Like the op-ed by FIRE’s Adam Kissel published earlier today in the Brandeis student newspaper, The Justice, Silverglate’s and Creeley’s post takes Brandeis University President Jehuda Reinharz to task for his handling of both the Rose Art Museum fiasco and the case of Professor Donald Hindley. They write:
During the fall 2007 semester, Brandeis Professor Donald Hindley was accused of "racial harassment." His offense? Critiquing the use of the derogatory term "wetback" in his course on Latin American politics. For this, Hindley–a political liberal who had not received a single student complaint in his almost five decades of teaching–was summarily found guilty by Reinharz’s administration. Never mind that Hindley didn’t use the term pejoratively. Never mind that explaining the term in class doesn’t come close to meeting any rational harassment definition and is fully protected by academic freedom. Hindley’s mere discussion of the word in class was enough for Reinharz’s administration to find him guilty.

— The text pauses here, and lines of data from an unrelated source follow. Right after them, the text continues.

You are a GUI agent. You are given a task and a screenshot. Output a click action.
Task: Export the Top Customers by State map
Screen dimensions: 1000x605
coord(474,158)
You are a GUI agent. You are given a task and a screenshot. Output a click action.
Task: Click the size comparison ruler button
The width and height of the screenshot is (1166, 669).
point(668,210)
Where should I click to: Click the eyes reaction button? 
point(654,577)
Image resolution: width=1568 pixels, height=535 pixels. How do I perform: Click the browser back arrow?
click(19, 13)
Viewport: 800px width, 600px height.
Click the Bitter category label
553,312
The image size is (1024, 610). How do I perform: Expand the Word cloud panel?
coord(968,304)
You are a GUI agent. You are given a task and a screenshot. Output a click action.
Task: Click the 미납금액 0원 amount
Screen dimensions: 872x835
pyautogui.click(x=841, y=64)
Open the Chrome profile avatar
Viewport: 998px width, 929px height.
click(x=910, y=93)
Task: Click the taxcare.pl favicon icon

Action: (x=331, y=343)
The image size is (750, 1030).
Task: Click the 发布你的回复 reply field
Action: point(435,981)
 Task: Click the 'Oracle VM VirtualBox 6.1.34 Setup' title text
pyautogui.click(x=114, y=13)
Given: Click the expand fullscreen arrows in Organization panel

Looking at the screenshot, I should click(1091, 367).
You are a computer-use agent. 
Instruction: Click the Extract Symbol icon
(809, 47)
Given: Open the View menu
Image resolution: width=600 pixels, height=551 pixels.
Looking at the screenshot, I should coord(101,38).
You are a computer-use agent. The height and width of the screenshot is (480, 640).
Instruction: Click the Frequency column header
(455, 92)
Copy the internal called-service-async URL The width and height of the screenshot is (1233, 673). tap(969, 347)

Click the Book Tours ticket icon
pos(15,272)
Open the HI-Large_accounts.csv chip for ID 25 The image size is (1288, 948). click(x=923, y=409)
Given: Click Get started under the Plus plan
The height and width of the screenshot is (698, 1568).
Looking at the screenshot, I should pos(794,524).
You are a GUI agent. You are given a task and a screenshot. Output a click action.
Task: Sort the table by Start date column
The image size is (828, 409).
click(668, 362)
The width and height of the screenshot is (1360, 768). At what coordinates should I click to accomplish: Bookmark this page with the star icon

Making matters worse, Hindley was denied anything resembling a fair and rational process. (How else, after all, could such an academic use of a word be deemed "harassment"?) Hindley was subject to summary investigation without even being told precisely what words were deemed harassing. He was not allowed to comment on the investigatory report prior to its submission.
Soon after the report’s filing, Hindley was notified by Reinharz’s Provost Marty Krauss that he was guilty of harassment. As a consequence, Krauss informed Hindley that a monitor would observe his classroom until Krauss determined Hindley was "able to conduct [himself] appropriately in the classroom." Hindley appealed the punishment to the Committee on Faculty Rights and Responsibilities–an action which should have temporarily suspended the punishment and removed the monitor, according to university policy. But Krauss maintained the monitor for the semester.
The article concludes:
Brandeis’ president and his administration appear to have not heeded the lessons from powerful executives in other arenas of American life. Leaders who believe that their high positions endow them with both infallible wisdom and unfettered authority all too frequently wreak great destruction on their institutions and, incidentally, on their own reputations. Only too late do these leaders realize that inevitable downfall follows executive hubris.